A man defrauded the meat giant over a 4-year period.

On Wednesday, March 31st, 49-year-old Cody Easterday pleaded guilty to a $244 million scam to defraud Tyson Foods and another unnamed company.

According to the Department of Justice, the Washington man charged the companies to purchase and feed hundreds of thousands of cattle. The only problem was, they didn't exist. 

Cody Easterday owns cattle feedyard Easterday Ranches and he agreed to buy and feed more than 200,000 cattle on behalf of Tyson and the other company. He was advanced the costs of buying and raising the cattle. 

After the cattle were slaughtered and sold, Easterday Ranches would repay advance (including interest), and pocket the profit.

The scheme started in 2016 and continued through November 2020, with Easterday submitting false and fraudulent invoices and other information to Tyson. Easterday Ranches received more than $244 million for the "ghost cattle."

Easterday used the money to cover some $200 million in losses from trading cattle futures over a 10 year period. 

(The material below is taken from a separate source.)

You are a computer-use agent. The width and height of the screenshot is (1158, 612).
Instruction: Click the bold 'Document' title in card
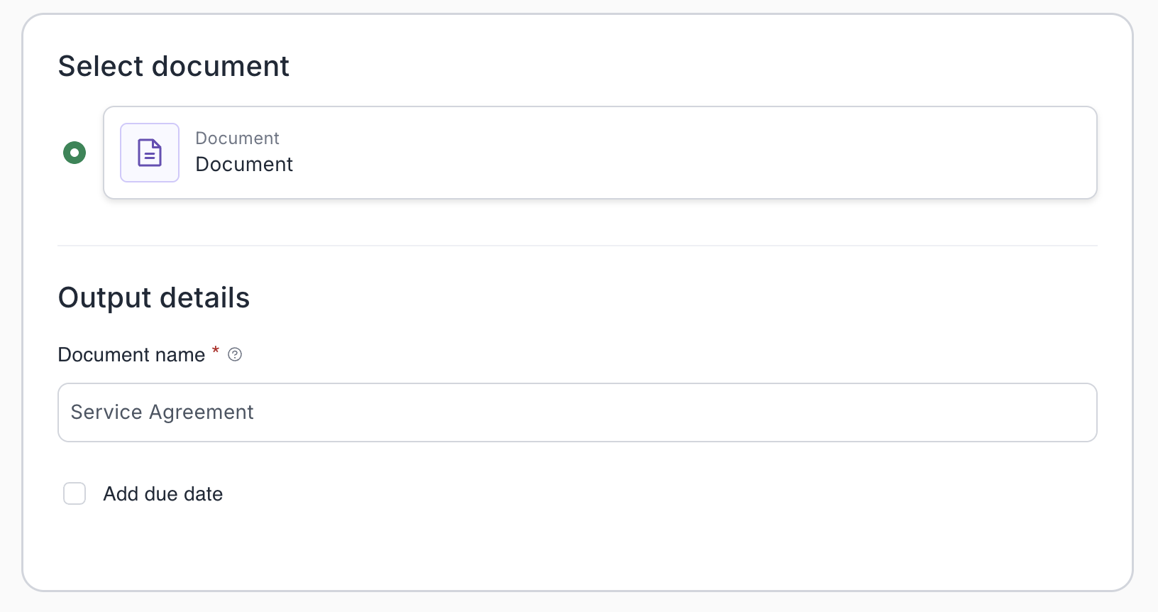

He pleaded guilty to wire fraud and will repay $244,031,132 in restitution. Sentencing is scheduled for August 4th, he faces up to 20 years in prison. 

According to the Columbia Basin Herald, Easterday Ranches and sister company Easterday Farms are now in federal bankruptcy court with more than $400 million in outstanding debts.

On the same day as his plea, the Commodity Futures Trading Commission filed a civil lawsuit against Easterday Ranches and Cody Easterday. The CFTC seeks restitution, disgorgement, civil monetary penalties as well as permanent trading and registration bans for Easterday.